DATA FOR PROCESSING:
**********

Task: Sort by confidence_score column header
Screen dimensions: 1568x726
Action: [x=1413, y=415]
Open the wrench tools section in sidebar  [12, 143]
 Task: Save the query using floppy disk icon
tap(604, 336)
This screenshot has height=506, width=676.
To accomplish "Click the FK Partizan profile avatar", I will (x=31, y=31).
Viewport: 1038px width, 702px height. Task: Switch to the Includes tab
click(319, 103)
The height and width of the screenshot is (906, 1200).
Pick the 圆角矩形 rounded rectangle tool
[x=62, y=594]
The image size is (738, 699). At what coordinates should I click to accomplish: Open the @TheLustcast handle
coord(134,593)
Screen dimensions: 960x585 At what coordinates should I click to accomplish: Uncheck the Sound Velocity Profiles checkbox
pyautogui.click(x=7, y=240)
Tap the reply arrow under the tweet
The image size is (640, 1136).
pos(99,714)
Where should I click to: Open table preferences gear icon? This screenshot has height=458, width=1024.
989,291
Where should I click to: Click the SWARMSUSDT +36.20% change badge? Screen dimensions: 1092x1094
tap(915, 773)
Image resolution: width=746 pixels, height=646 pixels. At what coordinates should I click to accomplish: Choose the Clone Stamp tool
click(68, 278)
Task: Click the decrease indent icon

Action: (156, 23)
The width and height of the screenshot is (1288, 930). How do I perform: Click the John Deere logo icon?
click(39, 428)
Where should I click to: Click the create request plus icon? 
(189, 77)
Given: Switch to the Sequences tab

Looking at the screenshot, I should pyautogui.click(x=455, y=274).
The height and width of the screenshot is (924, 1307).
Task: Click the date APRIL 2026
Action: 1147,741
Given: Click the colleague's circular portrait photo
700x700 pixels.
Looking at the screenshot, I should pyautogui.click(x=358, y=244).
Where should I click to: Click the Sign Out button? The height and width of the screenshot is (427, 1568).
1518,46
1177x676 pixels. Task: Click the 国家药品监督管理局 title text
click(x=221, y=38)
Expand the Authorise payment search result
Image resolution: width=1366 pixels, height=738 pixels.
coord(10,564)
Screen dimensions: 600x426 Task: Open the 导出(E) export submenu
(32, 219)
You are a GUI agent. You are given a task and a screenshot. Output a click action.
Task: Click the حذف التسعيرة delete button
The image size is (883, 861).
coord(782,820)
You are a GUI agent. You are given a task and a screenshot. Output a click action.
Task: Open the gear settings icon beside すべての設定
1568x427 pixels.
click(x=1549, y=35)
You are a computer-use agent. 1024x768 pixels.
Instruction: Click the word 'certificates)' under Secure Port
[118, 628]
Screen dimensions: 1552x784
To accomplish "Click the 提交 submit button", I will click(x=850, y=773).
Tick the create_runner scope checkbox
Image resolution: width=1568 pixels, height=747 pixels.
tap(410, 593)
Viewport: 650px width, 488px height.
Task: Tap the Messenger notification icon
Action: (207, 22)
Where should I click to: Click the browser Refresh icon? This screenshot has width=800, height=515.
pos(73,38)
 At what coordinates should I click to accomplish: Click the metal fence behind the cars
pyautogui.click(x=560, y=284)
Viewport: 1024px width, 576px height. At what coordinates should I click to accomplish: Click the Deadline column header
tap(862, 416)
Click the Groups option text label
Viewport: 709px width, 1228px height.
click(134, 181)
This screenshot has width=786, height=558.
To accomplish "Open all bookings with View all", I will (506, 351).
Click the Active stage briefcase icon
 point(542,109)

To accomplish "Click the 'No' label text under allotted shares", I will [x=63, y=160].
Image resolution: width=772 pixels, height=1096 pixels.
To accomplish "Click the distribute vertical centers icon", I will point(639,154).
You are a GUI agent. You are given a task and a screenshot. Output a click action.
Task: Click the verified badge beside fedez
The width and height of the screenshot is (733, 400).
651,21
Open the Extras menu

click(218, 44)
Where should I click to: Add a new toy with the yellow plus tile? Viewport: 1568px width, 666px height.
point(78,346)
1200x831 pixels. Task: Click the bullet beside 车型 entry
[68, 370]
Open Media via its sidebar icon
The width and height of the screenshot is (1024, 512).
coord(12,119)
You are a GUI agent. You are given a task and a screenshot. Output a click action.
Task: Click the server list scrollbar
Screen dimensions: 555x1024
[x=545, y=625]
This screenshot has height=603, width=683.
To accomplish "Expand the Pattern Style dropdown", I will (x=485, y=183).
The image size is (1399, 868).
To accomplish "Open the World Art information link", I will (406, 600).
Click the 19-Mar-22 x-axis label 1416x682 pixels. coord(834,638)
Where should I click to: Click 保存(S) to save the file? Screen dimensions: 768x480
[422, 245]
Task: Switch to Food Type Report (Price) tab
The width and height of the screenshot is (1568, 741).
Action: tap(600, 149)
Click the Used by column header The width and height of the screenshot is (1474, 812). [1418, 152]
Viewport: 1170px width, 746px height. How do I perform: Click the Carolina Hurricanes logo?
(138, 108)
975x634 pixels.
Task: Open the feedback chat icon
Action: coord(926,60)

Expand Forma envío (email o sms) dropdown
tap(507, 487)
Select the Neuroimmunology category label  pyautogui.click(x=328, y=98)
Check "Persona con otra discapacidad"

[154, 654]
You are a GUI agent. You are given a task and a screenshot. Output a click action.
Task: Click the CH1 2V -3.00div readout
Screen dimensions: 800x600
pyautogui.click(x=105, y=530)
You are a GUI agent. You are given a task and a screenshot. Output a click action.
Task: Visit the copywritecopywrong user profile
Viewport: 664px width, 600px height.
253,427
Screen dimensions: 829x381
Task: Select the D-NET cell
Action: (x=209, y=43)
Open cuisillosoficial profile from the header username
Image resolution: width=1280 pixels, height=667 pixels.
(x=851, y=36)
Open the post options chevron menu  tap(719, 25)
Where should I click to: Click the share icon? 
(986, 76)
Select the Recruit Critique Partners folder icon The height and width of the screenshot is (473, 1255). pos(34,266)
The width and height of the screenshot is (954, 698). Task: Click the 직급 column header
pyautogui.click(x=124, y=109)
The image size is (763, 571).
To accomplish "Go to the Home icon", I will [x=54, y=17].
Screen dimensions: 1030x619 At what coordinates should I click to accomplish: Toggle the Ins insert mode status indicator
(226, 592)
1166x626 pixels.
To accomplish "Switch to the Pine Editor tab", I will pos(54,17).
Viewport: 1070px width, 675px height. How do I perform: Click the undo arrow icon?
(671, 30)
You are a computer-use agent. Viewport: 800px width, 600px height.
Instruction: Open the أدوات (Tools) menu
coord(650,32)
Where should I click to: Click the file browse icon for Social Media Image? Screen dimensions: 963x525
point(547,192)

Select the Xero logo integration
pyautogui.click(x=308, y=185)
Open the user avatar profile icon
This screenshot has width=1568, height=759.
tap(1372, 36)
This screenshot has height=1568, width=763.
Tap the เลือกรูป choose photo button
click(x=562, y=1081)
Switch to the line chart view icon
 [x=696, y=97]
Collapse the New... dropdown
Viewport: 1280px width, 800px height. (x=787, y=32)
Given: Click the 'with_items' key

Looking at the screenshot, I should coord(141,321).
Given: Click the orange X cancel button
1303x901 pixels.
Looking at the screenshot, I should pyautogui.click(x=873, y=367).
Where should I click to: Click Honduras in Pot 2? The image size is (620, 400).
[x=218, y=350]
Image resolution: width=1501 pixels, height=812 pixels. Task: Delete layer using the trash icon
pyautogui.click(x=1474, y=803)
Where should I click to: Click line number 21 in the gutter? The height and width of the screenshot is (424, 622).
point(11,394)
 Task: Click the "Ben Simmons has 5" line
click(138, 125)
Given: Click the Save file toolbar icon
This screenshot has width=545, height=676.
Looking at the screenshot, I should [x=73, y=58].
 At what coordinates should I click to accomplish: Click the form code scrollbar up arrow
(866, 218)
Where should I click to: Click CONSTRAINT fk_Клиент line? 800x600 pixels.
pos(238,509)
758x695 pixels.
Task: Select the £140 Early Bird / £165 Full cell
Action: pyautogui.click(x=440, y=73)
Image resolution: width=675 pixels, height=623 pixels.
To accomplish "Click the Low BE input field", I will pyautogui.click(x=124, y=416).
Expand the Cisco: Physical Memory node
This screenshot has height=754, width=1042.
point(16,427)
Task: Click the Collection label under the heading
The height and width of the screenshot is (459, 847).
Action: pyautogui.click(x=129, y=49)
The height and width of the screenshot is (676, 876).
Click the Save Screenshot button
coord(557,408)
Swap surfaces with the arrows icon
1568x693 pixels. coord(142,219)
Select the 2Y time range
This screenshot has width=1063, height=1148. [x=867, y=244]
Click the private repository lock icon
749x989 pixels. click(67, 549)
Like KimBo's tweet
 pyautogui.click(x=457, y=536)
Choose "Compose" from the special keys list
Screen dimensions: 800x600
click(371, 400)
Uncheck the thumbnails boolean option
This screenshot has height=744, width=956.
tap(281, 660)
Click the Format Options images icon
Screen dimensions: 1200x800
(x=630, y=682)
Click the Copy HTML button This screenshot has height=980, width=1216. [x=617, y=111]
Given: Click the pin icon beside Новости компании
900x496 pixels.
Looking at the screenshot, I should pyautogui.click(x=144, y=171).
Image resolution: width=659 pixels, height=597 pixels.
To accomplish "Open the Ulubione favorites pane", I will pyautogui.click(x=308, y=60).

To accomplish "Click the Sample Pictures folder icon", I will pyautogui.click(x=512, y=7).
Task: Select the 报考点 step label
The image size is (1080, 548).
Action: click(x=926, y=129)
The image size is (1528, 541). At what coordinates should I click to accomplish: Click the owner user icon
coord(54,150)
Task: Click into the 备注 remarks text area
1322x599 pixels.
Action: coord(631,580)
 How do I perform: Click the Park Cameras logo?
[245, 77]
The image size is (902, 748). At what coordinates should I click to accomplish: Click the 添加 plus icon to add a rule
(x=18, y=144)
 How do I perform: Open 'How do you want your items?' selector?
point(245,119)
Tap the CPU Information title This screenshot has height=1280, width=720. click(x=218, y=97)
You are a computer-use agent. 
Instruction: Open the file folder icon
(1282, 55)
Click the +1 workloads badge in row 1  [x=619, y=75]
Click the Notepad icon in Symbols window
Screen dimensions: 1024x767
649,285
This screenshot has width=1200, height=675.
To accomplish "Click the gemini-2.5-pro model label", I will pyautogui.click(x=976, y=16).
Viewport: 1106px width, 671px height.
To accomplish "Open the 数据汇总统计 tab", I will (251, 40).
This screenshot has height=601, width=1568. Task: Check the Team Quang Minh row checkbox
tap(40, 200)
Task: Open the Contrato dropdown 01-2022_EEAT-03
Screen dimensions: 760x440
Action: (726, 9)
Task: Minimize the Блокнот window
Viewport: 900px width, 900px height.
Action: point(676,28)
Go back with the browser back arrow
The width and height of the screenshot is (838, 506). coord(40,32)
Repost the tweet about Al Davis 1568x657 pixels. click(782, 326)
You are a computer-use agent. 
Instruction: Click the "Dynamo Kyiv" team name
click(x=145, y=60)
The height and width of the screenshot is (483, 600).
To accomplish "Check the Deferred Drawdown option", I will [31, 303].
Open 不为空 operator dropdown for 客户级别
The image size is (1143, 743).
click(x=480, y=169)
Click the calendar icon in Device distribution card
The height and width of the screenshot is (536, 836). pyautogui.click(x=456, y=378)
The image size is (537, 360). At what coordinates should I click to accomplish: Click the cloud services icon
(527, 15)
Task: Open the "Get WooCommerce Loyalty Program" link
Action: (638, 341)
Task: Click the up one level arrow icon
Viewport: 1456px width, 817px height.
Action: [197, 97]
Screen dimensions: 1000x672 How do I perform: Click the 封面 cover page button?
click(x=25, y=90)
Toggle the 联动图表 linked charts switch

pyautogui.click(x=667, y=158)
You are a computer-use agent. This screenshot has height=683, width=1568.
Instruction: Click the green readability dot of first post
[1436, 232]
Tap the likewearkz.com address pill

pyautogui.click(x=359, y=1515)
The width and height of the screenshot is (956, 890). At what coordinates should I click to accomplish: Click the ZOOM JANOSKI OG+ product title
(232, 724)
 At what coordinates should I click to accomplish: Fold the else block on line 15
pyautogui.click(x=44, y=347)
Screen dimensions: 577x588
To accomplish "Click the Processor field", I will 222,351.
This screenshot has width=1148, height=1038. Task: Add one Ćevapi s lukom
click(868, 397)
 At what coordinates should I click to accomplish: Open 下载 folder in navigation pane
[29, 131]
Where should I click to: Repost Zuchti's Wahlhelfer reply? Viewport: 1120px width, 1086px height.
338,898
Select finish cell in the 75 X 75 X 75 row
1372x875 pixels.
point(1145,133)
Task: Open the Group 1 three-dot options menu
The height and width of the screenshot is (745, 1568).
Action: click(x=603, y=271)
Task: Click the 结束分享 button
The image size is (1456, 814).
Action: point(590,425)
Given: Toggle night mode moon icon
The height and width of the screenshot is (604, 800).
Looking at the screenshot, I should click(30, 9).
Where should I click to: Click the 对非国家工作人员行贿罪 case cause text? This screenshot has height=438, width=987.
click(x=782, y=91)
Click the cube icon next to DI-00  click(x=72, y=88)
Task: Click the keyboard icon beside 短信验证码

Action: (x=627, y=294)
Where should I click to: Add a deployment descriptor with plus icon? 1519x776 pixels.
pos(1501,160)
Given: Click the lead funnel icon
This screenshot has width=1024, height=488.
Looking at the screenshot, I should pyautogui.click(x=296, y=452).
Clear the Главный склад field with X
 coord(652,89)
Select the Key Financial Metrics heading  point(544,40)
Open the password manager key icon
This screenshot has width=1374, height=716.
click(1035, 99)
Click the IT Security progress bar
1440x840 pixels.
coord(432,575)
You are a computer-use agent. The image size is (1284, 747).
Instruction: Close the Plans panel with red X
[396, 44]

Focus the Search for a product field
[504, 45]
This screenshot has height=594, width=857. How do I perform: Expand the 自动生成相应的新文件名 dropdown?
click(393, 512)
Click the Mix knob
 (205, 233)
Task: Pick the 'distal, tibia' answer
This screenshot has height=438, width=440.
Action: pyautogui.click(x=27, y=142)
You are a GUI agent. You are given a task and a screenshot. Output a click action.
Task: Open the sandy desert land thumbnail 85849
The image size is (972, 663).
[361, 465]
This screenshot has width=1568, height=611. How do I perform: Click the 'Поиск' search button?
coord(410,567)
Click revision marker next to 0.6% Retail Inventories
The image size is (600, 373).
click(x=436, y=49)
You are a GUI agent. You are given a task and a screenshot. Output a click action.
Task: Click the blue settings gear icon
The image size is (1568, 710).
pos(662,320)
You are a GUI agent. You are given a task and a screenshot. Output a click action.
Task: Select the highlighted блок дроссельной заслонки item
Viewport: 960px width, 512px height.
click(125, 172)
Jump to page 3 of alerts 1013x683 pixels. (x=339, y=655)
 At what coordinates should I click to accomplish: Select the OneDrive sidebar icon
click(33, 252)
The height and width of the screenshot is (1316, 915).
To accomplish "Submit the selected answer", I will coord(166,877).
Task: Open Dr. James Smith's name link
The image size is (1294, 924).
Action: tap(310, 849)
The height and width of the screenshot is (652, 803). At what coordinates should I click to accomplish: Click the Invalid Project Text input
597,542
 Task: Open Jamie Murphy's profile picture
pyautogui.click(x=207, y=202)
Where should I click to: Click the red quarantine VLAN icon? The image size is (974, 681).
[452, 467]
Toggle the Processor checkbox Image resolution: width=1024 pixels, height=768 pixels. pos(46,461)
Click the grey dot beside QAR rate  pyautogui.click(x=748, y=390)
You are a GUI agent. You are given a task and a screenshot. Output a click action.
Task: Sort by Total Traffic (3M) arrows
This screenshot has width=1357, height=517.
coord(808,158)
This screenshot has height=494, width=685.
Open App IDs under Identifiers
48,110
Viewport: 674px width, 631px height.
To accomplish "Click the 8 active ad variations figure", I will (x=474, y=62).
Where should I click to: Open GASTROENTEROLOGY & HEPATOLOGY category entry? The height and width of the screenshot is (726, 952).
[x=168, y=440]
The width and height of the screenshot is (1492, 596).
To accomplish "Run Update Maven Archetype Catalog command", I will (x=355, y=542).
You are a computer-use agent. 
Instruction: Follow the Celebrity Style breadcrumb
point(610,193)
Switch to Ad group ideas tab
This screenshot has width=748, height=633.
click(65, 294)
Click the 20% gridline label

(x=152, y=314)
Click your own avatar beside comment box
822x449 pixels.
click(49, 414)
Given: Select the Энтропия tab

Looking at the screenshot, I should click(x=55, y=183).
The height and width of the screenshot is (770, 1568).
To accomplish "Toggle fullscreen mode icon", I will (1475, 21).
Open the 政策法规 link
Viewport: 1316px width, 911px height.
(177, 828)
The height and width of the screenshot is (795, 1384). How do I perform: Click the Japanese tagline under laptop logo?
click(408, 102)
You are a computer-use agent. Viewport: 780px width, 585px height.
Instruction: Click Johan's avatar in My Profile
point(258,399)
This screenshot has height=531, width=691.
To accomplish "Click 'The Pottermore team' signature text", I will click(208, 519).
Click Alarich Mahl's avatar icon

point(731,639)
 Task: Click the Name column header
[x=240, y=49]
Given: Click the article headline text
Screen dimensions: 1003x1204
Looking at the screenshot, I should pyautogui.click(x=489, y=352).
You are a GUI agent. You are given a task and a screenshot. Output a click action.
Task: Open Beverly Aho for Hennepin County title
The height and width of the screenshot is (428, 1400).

**********

TASK STATEMENT:
Only lines containing the word "Sort" should be copied from the material above.

EXERCISE RESPONSE:
Task: Sort by confidence_score column header
Task: Sort by Total Traffic (3M) arrows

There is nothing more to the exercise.